#### DIRECTIONS FOR THIS TASK
The answer must consist of every line from the data that holds the string "网页版传奇手游火爆下载".

#### MATERIAL PROVIDED

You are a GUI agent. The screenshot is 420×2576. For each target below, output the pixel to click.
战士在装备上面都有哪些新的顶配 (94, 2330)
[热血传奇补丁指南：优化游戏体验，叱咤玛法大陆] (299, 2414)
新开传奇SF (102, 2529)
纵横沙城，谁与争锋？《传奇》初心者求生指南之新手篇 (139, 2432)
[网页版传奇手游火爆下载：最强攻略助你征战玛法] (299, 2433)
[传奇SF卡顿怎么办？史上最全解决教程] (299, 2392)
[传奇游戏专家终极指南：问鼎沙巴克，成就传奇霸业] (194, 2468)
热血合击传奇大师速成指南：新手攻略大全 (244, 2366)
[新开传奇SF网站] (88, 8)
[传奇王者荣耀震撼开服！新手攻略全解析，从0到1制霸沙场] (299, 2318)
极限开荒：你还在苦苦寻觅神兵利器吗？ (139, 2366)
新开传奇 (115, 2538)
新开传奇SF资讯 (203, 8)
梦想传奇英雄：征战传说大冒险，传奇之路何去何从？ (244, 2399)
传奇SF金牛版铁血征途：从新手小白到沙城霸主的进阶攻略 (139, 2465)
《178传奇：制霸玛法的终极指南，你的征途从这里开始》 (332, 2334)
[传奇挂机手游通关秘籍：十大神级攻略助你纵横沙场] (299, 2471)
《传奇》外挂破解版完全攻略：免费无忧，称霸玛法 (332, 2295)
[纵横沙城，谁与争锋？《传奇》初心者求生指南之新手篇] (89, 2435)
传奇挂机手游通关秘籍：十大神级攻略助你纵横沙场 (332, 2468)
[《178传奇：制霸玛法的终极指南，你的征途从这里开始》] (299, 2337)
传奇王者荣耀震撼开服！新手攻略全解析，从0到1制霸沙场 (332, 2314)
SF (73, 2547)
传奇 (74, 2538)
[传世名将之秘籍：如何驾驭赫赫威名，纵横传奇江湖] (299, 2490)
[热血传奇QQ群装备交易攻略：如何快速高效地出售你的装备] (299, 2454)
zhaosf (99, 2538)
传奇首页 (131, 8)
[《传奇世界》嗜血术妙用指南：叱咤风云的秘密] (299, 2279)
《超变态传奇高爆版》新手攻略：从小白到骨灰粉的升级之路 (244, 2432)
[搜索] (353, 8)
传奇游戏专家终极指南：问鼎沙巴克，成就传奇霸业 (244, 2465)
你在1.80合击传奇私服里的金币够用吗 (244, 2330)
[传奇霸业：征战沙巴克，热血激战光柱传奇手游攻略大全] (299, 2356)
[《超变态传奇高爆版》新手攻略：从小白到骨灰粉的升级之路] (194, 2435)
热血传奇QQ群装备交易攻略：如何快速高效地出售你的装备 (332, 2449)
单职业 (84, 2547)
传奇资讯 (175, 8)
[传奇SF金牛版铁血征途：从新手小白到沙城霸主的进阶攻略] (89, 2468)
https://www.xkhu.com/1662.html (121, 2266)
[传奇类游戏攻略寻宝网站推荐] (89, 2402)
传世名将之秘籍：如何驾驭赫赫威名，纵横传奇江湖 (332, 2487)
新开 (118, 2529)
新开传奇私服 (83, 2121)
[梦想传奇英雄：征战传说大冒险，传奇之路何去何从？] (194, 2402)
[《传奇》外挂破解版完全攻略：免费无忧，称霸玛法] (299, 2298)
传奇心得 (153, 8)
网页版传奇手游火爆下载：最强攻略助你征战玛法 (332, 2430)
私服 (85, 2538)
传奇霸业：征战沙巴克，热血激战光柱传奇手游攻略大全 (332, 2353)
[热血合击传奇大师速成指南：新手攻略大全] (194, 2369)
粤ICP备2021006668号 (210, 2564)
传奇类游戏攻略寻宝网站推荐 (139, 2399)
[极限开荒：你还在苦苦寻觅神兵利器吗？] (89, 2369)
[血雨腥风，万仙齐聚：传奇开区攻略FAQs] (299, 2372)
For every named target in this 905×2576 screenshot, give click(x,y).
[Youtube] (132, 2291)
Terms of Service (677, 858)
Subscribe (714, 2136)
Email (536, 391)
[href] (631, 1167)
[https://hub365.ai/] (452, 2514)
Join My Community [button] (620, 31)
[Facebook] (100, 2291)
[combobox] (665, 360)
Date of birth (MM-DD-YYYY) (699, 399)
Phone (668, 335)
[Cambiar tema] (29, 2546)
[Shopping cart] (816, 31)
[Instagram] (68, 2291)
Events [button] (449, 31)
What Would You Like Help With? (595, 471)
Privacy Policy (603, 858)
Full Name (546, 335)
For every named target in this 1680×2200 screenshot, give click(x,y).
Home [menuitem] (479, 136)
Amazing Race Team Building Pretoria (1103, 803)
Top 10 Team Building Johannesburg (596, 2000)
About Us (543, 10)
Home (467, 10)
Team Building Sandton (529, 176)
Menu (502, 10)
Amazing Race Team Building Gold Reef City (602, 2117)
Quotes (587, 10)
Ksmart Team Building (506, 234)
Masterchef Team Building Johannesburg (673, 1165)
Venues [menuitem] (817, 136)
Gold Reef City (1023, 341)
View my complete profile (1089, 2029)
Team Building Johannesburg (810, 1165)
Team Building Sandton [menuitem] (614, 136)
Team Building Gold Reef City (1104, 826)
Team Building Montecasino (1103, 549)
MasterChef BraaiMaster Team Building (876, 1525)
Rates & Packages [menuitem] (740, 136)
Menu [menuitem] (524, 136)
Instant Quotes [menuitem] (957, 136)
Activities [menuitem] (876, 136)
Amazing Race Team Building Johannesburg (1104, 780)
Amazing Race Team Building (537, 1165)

#### FINISHED EXERCISE
[网页版传奇手游火爆下载：最强攻略助你征战玛法] (299, 2433)
网页版传奇手游火爆下载：最强攻略助你征战玛法 (332, 2430)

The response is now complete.